The nerve pathways causing change in muscle function as observed by MMT are still unclear; however, there is considerable evidence in the literature of extensive efferent function throughout the body from stimulation of the gustatory and olfactory receptors with actual insalivation  rather than merely the contact of a substance with the hand or belly as often taught and erroneously labeled AK to practitioners. 
Insalivation of choline (a component of the neurotransmitter acetylcholine) corrected this finding. The use of choline for exercise-induced asthma (EIA) has good evidence for efficacy. [43, 44] This patient suffered from EIA; and EIA is defined as a bronchial constriction and a decrease in airflow that is triggered by exercise with symptoms of chest tightness, coughing, wheezing, and difficulty breathing.  A number of recent published reports have demonstrated the effectiveness of the AK system of analysis for acupuncture system dysfunctions. [46–48]
The previous treatments did not deal directly with the craniosacral system, nor did they appear to evaluate adequately the sensory input into the nervous system from the musculoskeletal and viscerosomatic system (adrenal glands and lungs).
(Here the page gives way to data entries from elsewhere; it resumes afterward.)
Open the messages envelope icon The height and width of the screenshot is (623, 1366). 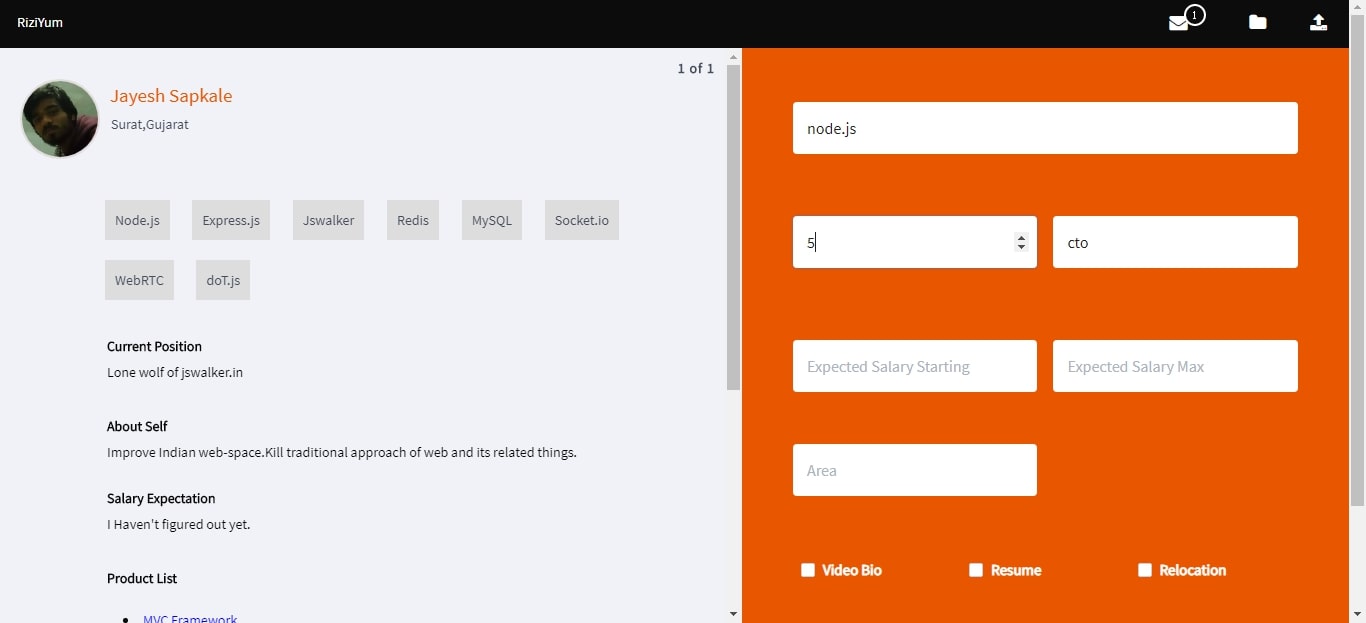coord(1179,23)
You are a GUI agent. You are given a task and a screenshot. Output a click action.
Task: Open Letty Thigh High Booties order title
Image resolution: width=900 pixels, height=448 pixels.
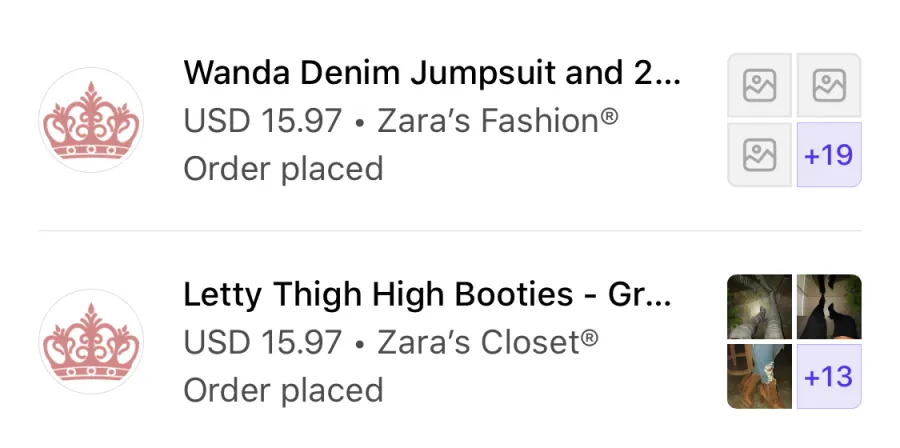tap(427, 294)

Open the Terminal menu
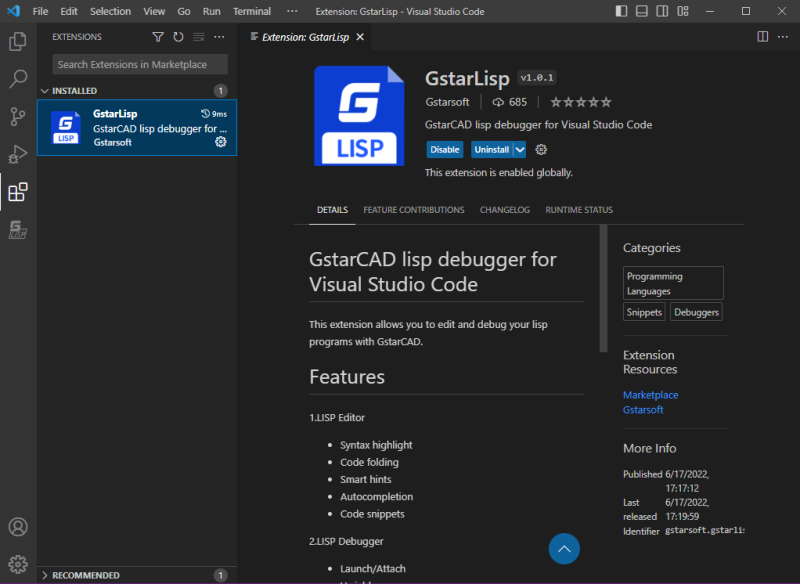pos(252,11)

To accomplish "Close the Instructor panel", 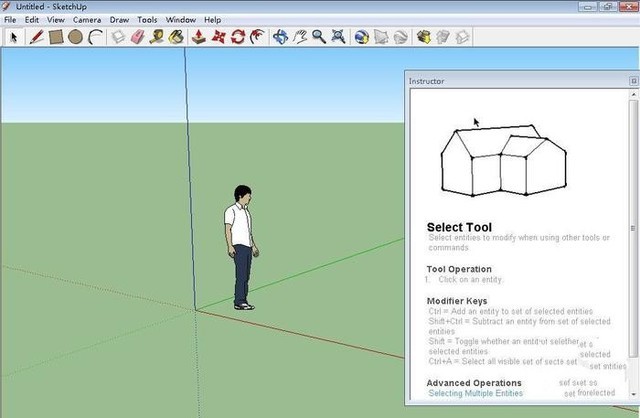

Applied kinesiology theory suggests that to resolve biomechanical, biochemical, psychosocial, and sensory problems, many areas of the body must be examined and corrected to achieve long-lasting symptomatic relief. This global view of integrated biomechanics and neurophysiology is one that may distinguish chiropractic practice from that of many of the other manipulative therapy professions.
Limitations to this study were that standardized asthma outcome scores, including peak expiratory flow rates,  daily ß-2 inhaler use, depression anxiety stress scales,  and cortisol levels, were not recorded in this particular patient. Other objective measures such as reading test scores and headache pain diaries were not included. As in any case study, the natural resolution of symptoms in the patient cannot be ruled out. It is possible that the patient's symptoms resolved on their own at the same time that the treatment was being rendered.
After 3 years of neck pain and headaches and 4 years of asthma, reading difficulty, and learning disability, this patient's symptoms resolved. The patient has remained free of symptoms in these areas of difficulty for 2 years since his initial treatments.